Apart from that, the day’s events were quite boring.

To start with, everybody kept having to stand up and sit down again as the judge and jury took their places. Then the judge outlined the charge, and Rüger explained that his client was not guilty. Next, the prosecuting attorney started to present the case for the prosecution, an exercise that lasted for an hour and forty minutes and concluded with the accused, Janek Mattias Mitter, forty-six years old, born in Rheinau, resident in Maardam for the past twenty-six years, appointed as a teacher of history and philosophy at Bunge High School in 1973, being accused of murdering (or alternatively unlawfully killing) his wife, Eva Maria Ringmar, thirty-eight years of age, born in Leuwen, resident in Maardam since 1990 and until her death employed as a teacher of English and French at the previously mentioned high school, by drowning her in the bath at the apartment they shared in Kloisterlaan 24, at some point early in the morning of October 5. The crime had been committed under the influence of intoxicating alcoholic beverages, but there was nothing, and he repeated that there was nothing at all, to suggest that Mitter had been so intoxicated that he was not responsible for his actions. These accusations would be supported by an overwhelming mass of technical proof, expert analysis, and statements taken from witnesses, and when this process was completed it would be clear to members of the jury and everyone else present that the accused was obviously guilty as charged and there could only be one verdict: guilty.

Of murder.

Or at the very least, manslaughter.

Then it was Rüger’s turn. He blew his nose and spent the next hour and twelve minutes asserting that nothing at all had happened as described by the prosecuting attorney, that his client had nothing at all to do with his wife’s death, and this would be proved without a shadow of doubt.

Then came a two-hour break for lunch. The bluebottle left the jury benches and made its way to the ceiling in order to sleep, while everybody else murmured their way out of the courtroom, duly observing the proprieties of the occasion. One of the girls in the gallery was bold enough to wave to Mitter, who gave her an encouraging nod in response.
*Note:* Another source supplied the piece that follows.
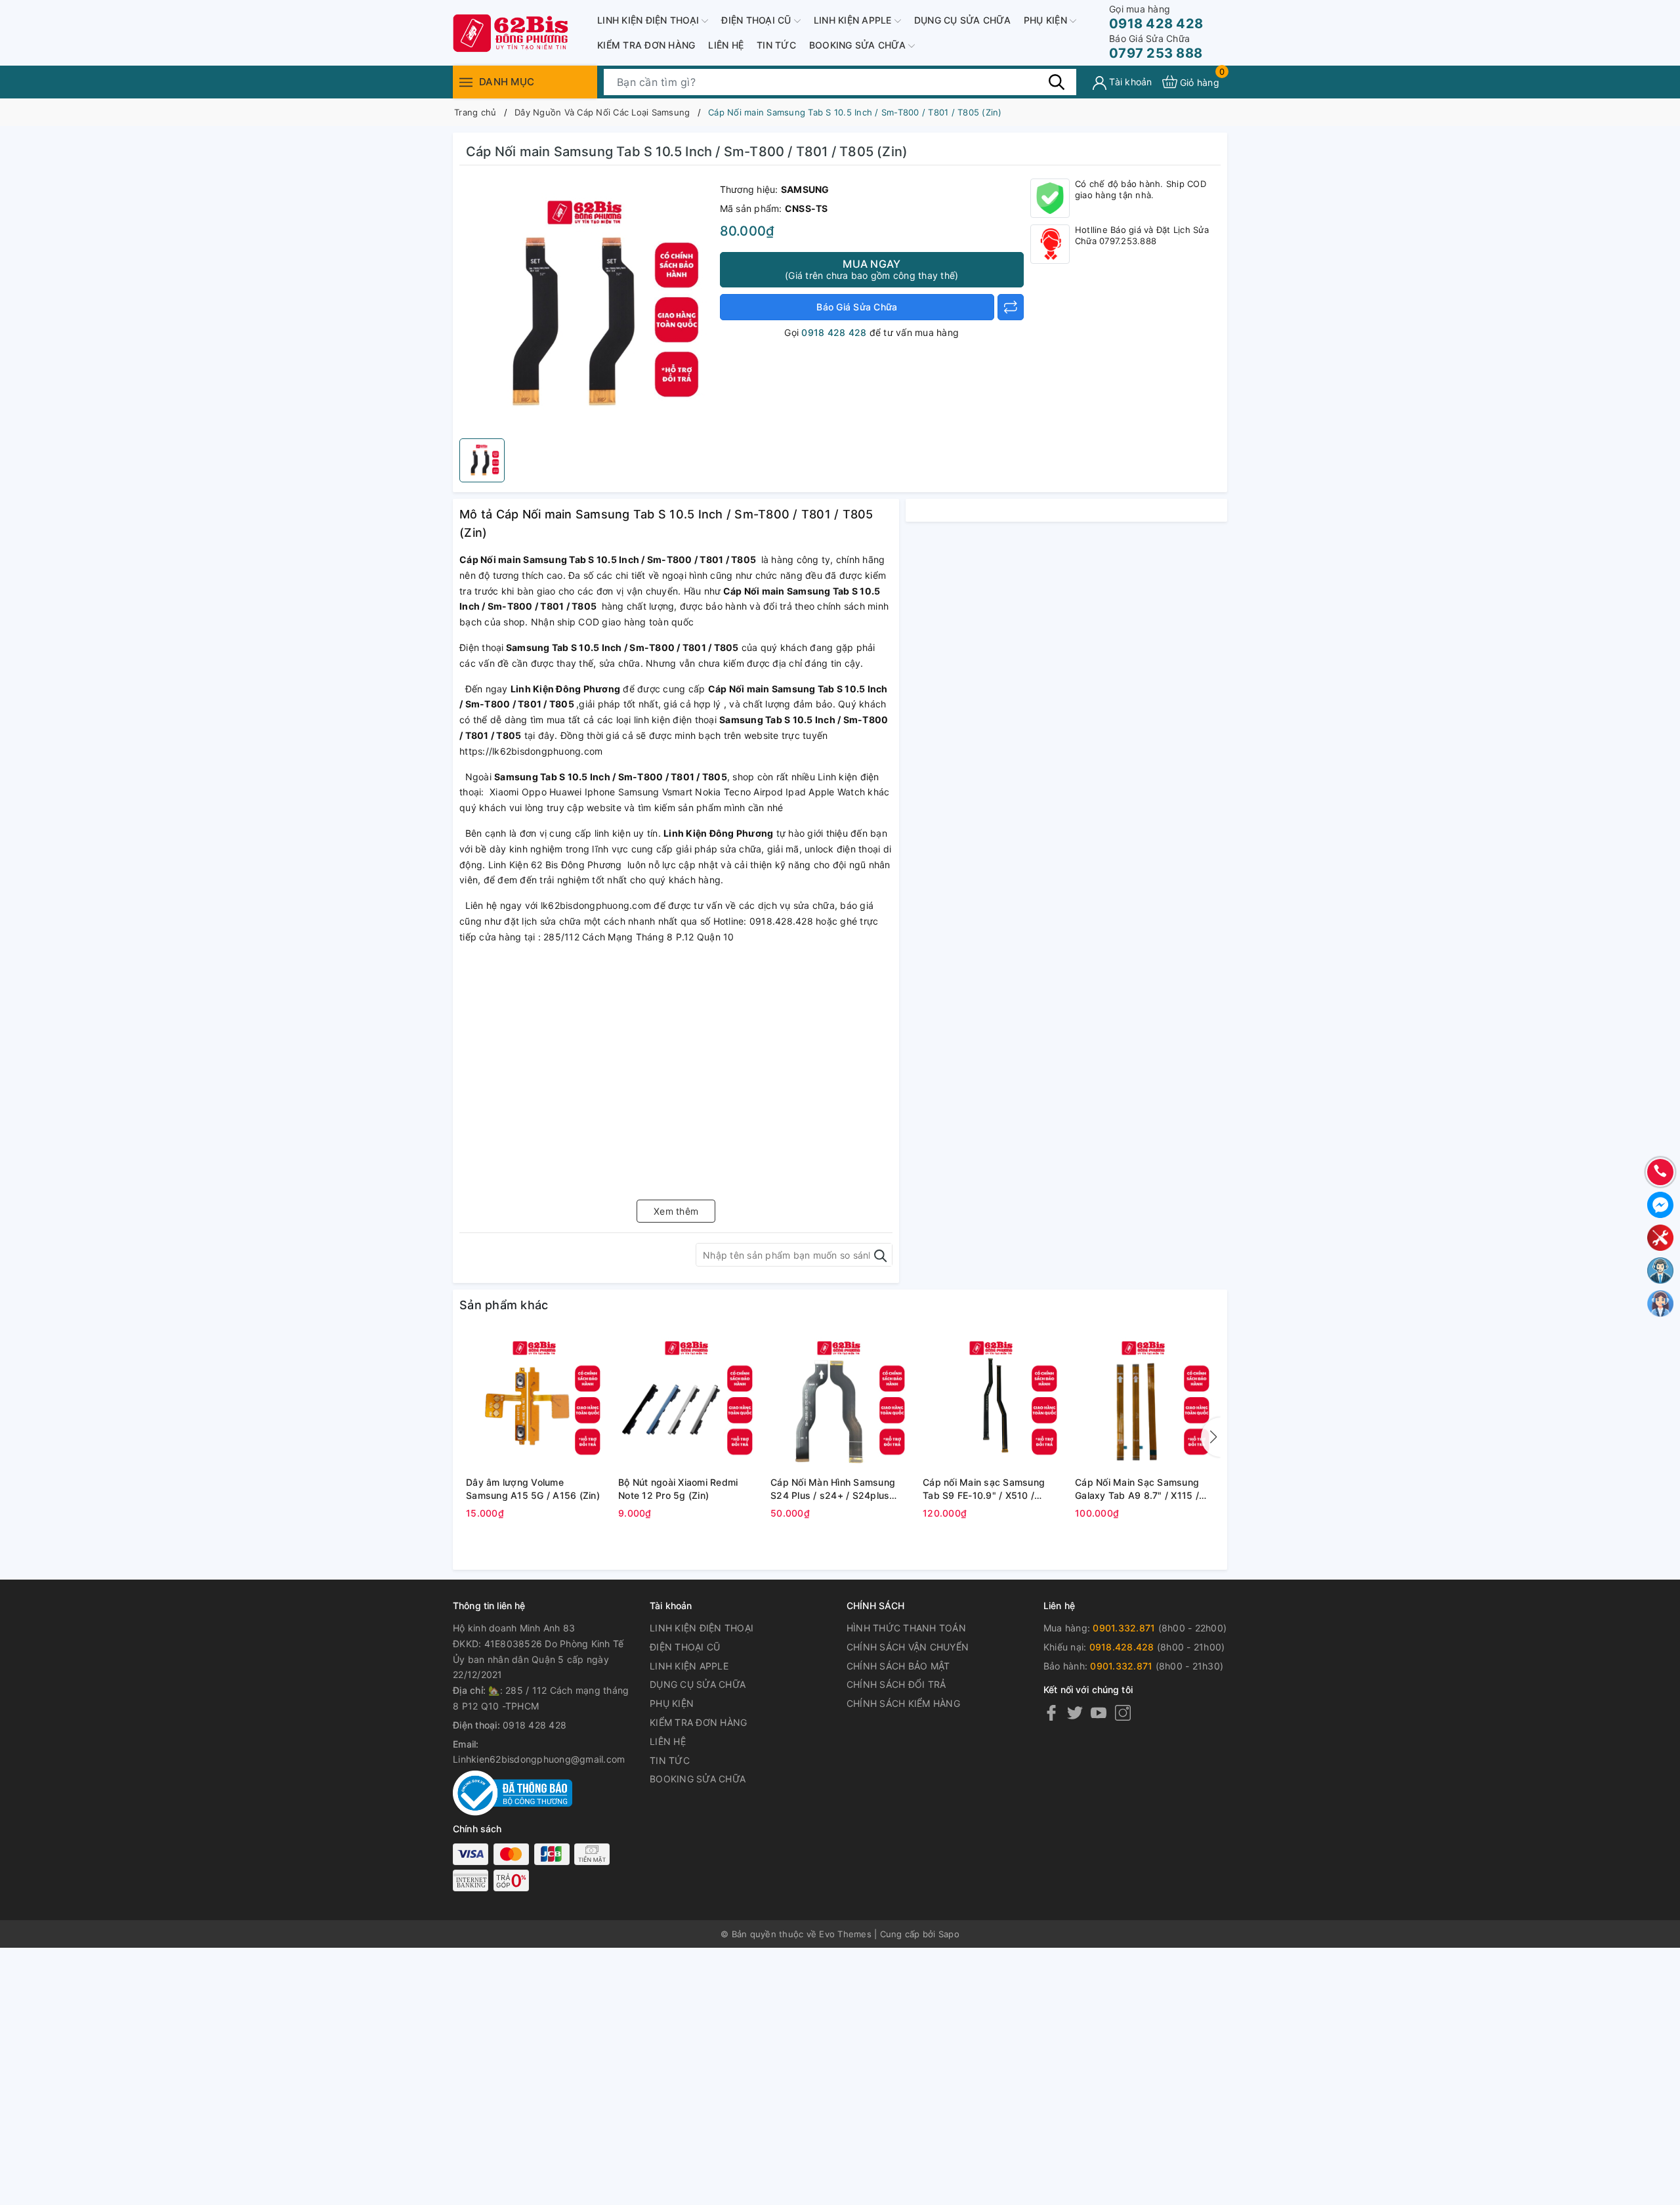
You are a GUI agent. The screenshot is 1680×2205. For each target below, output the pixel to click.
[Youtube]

It took him just over ten minutes to consume his pasta dish in his cell in the basement of the courthouse. He spent the rest of the lunch break lying on his back on the bed and observing a damp patch on the ceiling, while he waited for the afternoon’s proceedings to commence.

         

These proceedings were devoted exclusively to so-called technical evidence. A number of police officers of various kinds took to the stand, including Van Veeteren; also a pathologist, a physician, a forensic specialist, and somebody called Wilkerson. He stuttered, and called himself a toxicologist.

The public galleries were somewhat less full—presumably headmaster Suurna had got wind of what was going on. But the journalists were still present in force, leaning back in relaxed postures in order to assist the digestive process. If any of them dozed off, at least they refrained from snoring.

It was not easy to determine what was achieved during the afternoon. Ferrati and Rüger exchanged hairsplitting sophistries, Judge Havel occasionally intervened to restore order, and a member of the jury asked a question about the possible presence of fragments of skin under fingernails.

At no point did Mitter himself need to speak, and when the court adjourned shortly after four p.m., he had long since ceased to pay any attention. Instead, he yearned for three things: solitude, silence, and darkness.

As for who had taken the life of Eva Ringmar, it could be said that, generally speaking, nobody knew anything more than the bluebottle.